Abstract

Metastable β-titanium alloys are attractive for the aerospace industry and medical applications, due to their low density, high strength, low young modulus, and excellent hardenability. Among these alloys, Titanium Grade 21S is renowned for its outstanding elevated temperature strength, creep resistance, corrosion resistance and mechanical properties. However, its limited weldability and poor thermal conductivity present significant challenges to traditional manufacturing methods, resulting in increased difficulty and costs. This study explores the potential of laser powder directed energy deposition (LP-DED) to fabricate Ti-21S samples. This additive manufacturing (AM) technique as compared to other fusion-based AM processes, offers faster material deposition rates, resulting in faster build times. The produced components were comprehensively evaluated for their microstructure, mechanical properties, and corrosion behavior using various methodologies.

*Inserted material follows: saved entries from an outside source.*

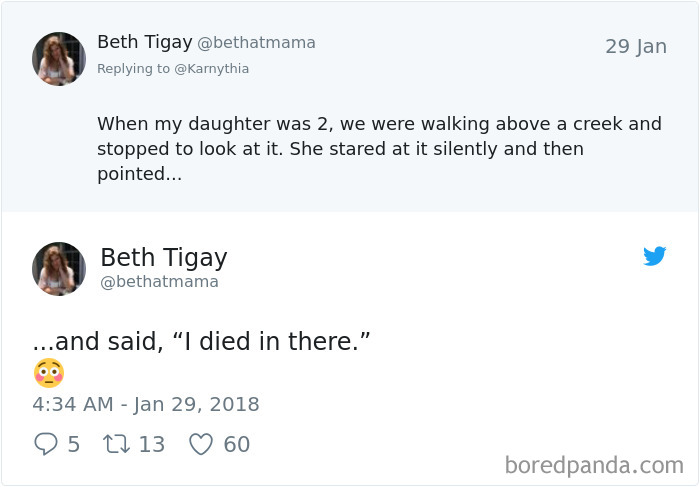Click the boredpanda.com watermark
Screen dimensions: 700x487
[x=594, y=465]
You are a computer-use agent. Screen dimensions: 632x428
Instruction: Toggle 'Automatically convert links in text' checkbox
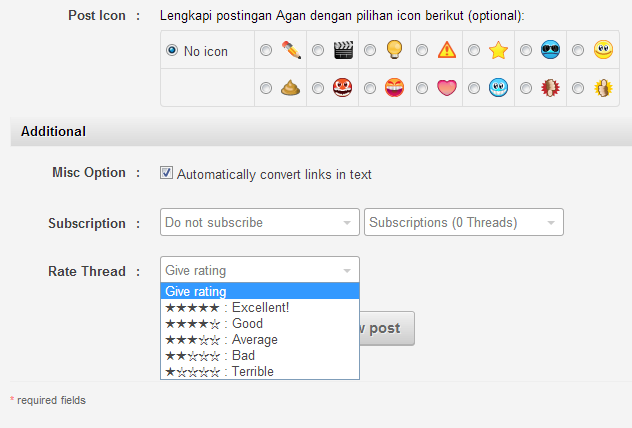coord(167,174)
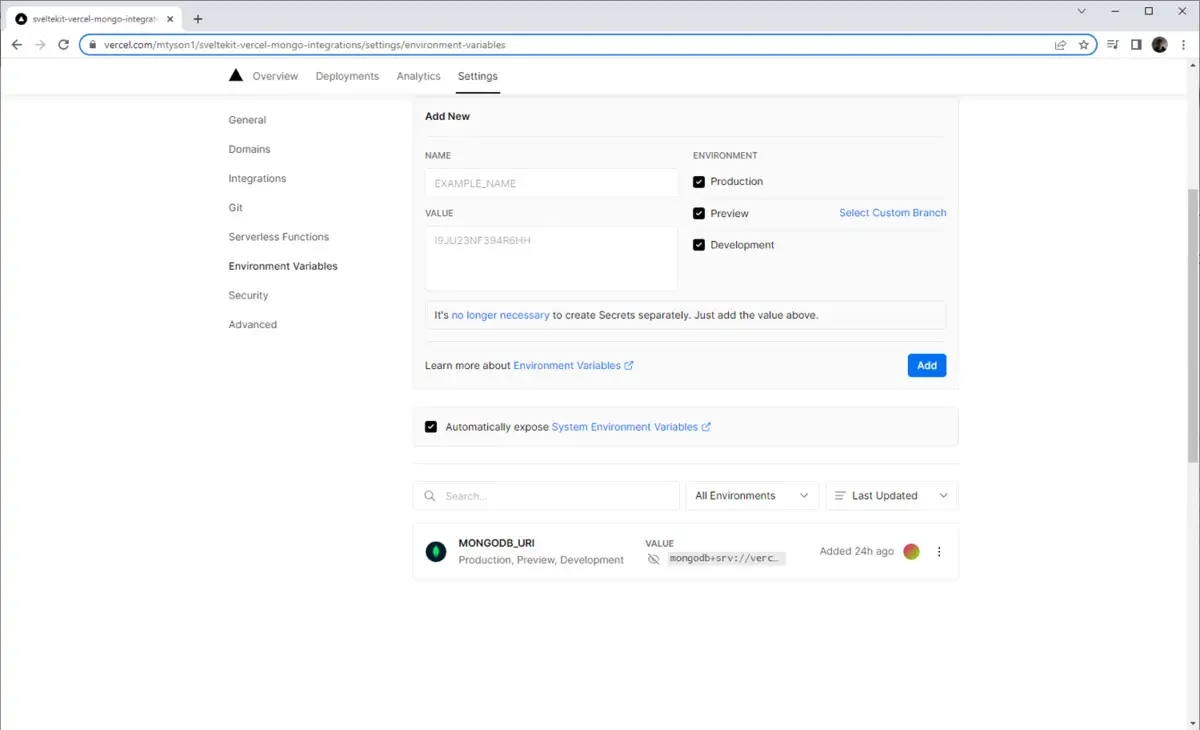Open the Integrations settings section

(257, 178)
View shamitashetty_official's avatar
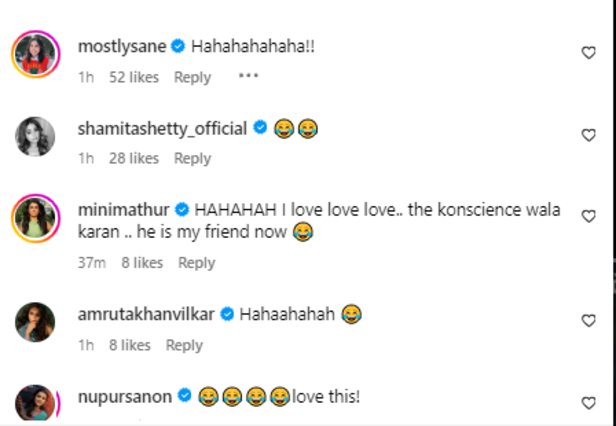 [x=35, y=136]

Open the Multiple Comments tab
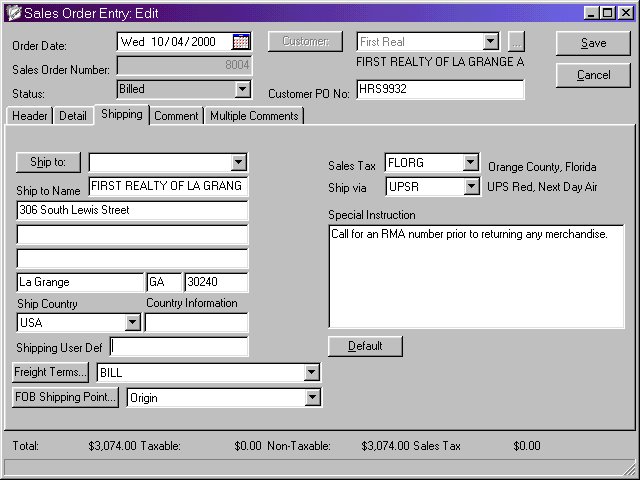point(254,116)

Based on the defect analysis, it was achieving >99.9% of theoretical density with appropriate processing parameters. Microstructure analysis indicated a fully beta-phase microstructure alongside notable mechanical strength and corrosion resistance. Hardness and microstructural uniformity were consistent across all samples, while electrochemical tests demonstrated robust resistance to aggressive environments. These findings underscore the effectiveness of LP-DED as a processing technique for Ti-21S, preserving its advantageous properties and addressing the limitations of conventional manufacturing.

Keyword: Beta-Ti21S alloy; Laser powder directed energy deposition; Additive manufacturing; electrochemical; Ti alloys.